Среди тех, кого причисляют к чикагской школе, первым начал свою деятельность в Чикаго Уильям Дженни (1832—1907). Он несколько лет учился на инженерных факультетах в США и во Франции и получил за годы гражданской войны практический опыт военного инженера. В конторе, которую он открыл еще в 1868 году, в разное время работали почти все основные герои «чикагской героической саги» — Салливен, Бернэм, Рут, Холабёрд. Дженни в 1879 году построил «Первое здание Лейтера» — небольшое, первоначально пятиэтажное сооружение, которое стало прообразом формы чикагского офиса. Главной задачей было создать не загроможденную внутренними стенами, хорошо освещенную рабочую площадь. И Дженни, опирая балки перекрытий на внутренние чугунные столбы, освободил от нагрузки наружную стену. Благодаря этому ширина кирпичных простенков, разделяющих окна, сведена к минимуму. Промежутки между ними занимают широкие окна с тонкими чугунными импостами. Фасады — от низкого цоколя до карниза — образованы повторением одного простого мотива, здание выглядит как остекленная клетка. В дерзкой прямоте, с которой заявлена простая архитектурная тема, есть брутальная сила. Стили отброшены.
Даниел Хадсон Бернэм (1846—1912) и Джон Уэлборн Рут (1850—1891), которые в 1873 году основали свою мастерскую, довели систему до завершенности. В этом содружестве Бернэм играл роль импресарио, а Рут, едва ли не единственный дипломированный архитектор чикагской школы, был не только талантливым практиком, но и теоретиком, стремившимся логически обосновать свой подход к архитектурным задачам. Он утверждал, что культура его времени прагматична и основана на научном знании, поэтому подход архитектора к проектированию здания должен быть рациональным, эмпирическим и систематичным, а не интуитивным. Отвергая эклектические «стили», он писал, что «влияния климата, образа жизни нации и ее институций в каждое данное время создают тип, и это — единственный истинный стиль. . . Конкретные вещи, избранные для данной потребности, должны наилучшим образом отвечать этой потребности и как бы вырастать из нее. Иначе можно сказать, что главные внешние формы должны быть результатом внутренней структуры» 13. Рут говорил и о творческом воображении, превращающем здание в искусство, но вступающем в работу после всех практических соображений. Пробгемы, выдвинутые техникой, казались ему главными.
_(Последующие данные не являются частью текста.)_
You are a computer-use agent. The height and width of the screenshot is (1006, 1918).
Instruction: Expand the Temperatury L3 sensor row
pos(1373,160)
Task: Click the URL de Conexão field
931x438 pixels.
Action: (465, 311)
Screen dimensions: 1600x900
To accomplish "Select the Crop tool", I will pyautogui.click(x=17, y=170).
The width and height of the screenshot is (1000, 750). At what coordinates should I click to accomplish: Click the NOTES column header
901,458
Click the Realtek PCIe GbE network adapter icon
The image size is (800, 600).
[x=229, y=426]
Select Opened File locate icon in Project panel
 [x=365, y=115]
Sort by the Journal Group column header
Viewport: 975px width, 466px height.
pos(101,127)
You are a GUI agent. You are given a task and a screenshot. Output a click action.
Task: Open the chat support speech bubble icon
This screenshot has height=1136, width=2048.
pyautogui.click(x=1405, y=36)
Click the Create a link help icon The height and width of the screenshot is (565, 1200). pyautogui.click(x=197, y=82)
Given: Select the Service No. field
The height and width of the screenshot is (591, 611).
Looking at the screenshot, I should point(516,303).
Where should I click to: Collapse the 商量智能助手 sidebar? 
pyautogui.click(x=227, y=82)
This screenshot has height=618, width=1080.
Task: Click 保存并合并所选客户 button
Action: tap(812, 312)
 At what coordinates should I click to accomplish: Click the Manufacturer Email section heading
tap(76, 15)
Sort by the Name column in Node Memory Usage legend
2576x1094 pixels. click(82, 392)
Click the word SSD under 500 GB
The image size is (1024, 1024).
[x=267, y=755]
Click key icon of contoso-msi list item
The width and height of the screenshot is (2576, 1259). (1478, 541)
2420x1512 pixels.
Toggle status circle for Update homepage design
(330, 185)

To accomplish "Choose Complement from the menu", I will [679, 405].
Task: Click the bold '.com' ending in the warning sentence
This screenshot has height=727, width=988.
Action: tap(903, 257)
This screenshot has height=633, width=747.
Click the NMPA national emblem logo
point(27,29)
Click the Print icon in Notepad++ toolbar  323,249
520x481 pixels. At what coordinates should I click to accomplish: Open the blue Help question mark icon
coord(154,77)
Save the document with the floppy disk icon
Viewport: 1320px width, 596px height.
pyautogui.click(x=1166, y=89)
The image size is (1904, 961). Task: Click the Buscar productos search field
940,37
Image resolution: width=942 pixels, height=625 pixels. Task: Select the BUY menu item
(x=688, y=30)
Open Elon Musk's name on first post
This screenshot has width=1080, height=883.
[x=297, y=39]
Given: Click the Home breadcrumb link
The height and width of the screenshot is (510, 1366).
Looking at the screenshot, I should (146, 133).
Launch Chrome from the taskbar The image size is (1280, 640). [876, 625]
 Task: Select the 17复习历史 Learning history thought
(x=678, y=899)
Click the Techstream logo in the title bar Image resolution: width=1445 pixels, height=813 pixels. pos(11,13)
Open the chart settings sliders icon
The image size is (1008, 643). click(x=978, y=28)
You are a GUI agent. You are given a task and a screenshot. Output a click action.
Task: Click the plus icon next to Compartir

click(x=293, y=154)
Путь к их решению он видел в простоте и непосредственности, в том, что выразительность архитектуры должна основываться на организации масс здания и современных для того времени конструкциях. Рута не мучили сомнения в этической полноценности и целесообразности самих задач, которые ставились перед профессией. Рут апологетичен. Он считал, что конторское здание в своих массах и пропорциях несет некое ощущение стабильной, охраняющей силы современной цивилизации, и это ощущение он стремился выразить.